• [Task statement]
Once the line containing "Choose the 1y range button" has been printed, stop; print every line before it exactly, starting at the top of the material below.

____________

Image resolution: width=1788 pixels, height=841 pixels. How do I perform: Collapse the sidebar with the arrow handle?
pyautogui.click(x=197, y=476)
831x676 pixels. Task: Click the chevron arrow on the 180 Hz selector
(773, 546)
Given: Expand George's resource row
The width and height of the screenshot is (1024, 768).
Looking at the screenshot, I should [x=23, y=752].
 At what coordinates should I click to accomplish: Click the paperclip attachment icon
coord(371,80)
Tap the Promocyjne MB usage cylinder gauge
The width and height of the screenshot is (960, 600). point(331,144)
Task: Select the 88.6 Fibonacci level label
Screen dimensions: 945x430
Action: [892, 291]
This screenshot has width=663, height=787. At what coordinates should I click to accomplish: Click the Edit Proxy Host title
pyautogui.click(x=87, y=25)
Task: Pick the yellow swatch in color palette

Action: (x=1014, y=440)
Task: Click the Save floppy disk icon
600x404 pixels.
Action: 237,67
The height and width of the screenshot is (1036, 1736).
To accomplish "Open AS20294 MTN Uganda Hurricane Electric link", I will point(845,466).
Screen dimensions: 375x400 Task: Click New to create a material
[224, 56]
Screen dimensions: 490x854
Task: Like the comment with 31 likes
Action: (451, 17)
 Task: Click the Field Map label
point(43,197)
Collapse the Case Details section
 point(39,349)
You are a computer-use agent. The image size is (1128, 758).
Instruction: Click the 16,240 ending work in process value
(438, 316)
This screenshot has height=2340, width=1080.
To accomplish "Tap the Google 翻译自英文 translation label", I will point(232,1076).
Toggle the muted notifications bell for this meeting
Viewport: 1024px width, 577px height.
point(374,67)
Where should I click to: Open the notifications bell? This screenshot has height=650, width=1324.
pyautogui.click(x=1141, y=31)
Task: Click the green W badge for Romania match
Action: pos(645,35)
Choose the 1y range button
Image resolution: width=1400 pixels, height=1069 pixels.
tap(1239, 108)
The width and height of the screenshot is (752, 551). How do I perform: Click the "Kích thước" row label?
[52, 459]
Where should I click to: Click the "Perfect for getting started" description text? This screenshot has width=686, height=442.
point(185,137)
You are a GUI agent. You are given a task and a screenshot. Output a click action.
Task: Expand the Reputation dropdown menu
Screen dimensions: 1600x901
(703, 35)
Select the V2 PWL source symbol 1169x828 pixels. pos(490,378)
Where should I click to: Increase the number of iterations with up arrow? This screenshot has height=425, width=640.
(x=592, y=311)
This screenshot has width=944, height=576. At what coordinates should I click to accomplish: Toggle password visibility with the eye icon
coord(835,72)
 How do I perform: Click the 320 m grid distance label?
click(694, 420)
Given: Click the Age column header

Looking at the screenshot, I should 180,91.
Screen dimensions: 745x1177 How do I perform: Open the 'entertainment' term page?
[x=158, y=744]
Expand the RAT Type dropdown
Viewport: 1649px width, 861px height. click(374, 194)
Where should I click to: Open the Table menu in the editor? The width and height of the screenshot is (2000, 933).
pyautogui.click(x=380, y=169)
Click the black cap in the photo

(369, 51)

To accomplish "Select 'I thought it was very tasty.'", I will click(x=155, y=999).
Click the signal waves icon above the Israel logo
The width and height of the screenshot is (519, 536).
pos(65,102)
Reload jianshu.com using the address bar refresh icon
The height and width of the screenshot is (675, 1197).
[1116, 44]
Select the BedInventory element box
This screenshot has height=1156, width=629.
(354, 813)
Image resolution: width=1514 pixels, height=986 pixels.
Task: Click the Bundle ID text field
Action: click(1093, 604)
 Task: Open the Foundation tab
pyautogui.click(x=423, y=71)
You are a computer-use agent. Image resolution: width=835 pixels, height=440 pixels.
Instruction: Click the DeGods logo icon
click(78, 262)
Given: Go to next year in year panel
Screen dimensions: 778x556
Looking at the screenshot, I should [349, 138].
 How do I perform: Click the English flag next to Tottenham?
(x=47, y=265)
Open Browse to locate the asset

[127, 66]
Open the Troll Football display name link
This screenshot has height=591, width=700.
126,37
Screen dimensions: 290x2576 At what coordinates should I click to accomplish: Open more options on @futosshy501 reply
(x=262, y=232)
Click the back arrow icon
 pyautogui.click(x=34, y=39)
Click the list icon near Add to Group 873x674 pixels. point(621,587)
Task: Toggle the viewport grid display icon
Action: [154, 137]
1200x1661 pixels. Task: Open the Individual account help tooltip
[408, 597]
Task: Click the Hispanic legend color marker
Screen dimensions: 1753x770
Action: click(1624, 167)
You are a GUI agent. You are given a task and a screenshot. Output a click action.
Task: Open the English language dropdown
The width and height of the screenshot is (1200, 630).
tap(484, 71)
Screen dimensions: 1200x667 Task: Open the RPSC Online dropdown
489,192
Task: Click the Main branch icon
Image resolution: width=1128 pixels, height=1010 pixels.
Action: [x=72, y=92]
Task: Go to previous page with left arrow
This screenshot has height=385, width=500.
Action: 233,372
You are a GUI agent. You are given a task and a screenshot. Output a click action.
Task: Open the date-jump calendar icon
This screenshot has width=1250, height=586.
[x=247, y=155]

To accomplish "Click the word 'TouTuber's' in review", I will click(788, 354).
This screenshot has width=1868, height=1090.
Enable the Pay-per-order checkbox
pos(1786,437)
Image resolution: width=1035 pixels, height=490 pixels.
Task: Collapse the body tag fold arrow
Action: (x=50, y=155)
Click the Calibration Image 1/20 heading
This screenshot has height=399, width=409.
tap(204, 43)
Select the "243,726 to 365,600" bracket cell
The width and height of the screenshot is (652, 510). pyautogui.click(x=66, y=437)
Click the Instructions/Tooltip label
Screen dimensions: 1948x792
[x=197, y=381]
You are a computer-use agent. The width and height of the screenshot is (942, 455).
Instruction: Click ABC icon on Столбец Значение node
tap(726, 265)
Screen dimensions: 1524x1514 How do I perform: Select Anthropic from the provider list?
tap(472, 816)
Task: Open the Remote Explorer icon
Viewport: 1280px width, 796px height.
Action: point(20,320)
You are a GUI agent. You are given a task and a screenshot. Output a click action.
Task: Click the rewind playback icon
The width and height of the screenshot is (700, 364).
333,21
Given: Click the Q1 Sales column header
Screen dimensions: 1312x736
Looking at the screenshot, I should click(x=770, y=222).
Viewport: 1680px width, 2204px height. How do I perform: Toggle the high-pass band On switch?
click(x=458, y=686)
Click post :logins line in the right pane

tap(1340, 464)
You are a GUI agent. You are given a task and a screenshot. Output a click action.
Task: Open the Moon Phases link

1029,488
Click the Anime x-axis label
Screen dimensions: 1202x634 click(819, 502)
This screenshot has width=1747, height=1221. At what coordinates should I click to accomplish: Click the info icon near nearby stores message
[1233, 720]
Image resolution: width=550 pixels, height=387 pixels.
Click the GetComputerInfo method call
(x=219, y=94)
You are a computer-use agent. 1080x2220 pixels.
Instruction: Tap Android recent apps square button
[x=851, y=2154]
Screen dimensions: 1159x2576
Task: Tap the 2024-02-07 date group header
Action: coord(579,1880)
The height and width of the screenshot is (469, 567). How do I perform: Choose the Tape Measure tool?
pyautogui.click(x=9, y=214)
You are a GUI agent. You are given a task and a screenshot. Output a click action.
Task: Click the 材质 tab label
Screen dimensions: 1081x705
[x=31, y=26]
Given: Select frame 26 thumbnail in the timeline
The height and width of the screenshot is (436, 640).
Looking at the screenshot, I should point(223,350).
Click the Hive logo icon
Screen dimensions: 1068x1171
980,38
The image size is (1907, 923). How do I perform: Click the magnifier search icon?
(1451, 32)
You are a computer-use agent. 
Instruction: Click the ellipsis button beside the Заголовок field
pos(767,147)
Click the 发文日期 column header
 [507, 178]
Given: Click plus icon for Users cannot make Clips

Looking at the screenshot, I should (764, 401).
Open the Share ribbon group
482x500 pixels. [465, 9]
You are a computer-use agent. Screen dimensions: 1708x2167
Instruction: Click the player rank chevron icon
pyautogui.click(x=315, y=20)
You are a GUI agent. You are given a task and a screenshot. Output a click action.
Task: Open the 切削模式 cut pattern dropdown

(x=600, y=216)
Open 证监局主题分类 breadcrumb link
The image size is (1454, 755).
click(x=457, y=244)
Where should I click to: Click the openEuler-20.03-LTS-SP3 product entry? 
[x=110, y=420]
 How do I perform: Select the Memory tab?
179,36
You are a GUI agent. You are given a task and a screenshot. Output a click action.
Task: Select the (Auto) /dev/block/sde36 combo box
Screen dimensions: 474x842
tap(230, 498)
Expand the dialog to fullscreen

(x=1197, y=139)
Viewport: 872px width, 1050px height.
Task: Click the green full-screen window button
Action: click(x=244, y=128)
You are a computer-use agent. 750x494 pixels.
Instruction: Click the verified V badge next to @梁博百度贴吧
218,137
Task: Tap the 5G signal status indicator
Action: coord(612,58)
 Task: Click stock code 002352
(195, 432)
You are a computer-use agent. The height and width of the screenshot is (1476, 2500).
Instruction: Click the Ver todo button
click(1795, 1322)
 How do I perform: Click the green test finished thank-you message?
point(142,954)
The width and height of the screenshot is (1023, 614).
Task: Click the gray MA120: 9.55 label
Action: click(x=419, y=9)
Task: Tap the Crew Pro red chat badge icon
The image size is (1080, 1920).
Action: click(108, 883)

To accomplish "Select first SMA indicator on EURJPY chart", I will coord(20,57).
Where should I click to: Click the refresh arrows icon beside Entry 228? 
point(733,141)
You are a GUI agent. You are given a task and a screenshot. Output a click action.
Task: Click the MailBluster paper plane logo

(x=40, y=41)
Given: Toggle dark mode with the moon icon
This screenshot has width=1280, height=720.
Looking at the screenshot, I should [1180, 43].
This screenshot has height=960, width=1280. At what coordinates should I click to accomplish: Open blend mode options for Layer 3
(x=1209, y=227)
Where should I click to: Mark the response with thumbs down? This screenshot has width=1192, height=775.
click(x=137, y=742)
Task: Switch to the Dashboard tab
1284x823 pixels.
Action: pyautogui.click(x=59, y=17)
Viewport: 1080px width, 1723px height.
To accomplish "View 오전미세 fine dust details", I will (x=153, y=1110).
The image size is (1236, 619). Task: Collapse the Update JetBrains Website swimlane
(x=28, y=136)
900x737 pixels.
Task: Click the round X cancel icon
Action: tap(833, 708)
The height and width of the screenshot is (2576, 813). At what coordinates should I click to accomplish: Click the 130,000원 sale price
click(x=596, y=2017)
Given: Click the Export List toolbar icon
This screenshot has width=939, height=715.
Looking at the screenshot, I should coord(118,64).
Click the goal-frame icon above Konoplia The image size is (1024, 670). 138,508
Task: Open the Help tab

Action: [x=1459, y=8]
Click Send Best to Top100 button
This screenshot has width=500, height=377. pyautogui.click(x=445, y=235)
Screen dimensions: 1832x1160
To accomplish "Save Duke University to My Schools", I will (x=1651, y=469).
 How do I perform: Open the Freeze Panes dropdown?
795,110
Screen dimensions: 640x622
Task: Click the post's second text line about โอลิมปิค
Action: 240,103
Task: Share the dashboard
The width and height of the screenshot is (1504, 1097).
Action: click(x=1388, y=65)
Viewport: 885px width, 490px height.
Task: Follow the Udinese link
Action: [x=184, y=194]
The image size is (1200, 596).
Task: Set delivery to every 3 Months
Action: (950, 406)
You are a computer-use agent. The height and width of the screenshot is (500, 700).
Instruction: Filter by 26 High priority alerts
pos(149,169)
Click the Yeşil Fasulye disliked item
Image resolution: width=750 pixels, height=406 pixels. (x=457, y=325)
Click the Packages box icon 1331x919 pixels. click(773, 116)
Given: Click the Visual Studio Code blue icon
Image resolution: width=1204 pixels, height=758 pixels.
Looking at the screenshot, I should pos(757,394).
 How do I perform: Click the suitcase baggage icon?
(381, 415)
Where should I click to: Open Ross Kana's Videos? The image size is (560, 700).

____________

• [Answer area]
Image resolution: width=1788 pixels, height=841 pixels. How do I perform: Collapse the sidebar with the arrow handle?
pyautogui.click(x=197, y=476)
831x676 pixels. Task: Click the chevron arrow on the 180 Hz selector
(773, 546)
Given: Expand George's resource row
The width and height of the screenshot is (1024, 768).
Looking at the screenshot, I should [x=23, y=752].
 At what coordinates should I click to accomplish: Click the paperclip attachment icon
coord(371,80)
Tap the Promocyjne MB usage cylinder gauge
The width and height of the screenshot is (960, 600). point(331,144)
Task: Select the 88.6 Fibonacci level label
Screen dimensions: 945x430
Action: [892, 291]
This screenshot has width=663, height=787. At what coordinates should I click to accomplish: Click the Edit Proxy Host title
pyautogui.click(x=87, y=25)
Task: Pick the yellow swatch in color palette

Action: (x=1014, y=440)
Task: Click the Save floppy disk icon
600x404 pixels.
Action: 237,67
The height and width of the screenshot is (1036, 1736).
To accomplish "Open AS20294 MTN Uganda Hurricane Electric link", I will point(845,466).
Screen dimensions: 375x400 Task: Click New to create a material
[224, 56]
Screen dimensions: 490x854
Task: Like the comment with 31 likes
Action: (451, 17)
 Task: Click the Field Map label
point(43,197)
Collapse the Case Details section
 point(39,349)
You are a computer-use agent. The image size is (1128, 758).
Instruction: Click the 16,240 ending work in process value
(438, 316)
This screenshot has height=2340, width=1080.
To accomplish "Tap the Google 翻译自英文 translation label", I will point(232,1076).
Toggle the muted notifications bell for this meeting
Viewport: 1024px width, 577px height.
point(374,67)
Where should I click to: Open the notifications bell? This screenshot has height=650, width=1324.
pyautogui.click(x=1141, y=31)
Task: Click the green W badge for Romania match
Action: pos(645,35)
Choose the 1y range button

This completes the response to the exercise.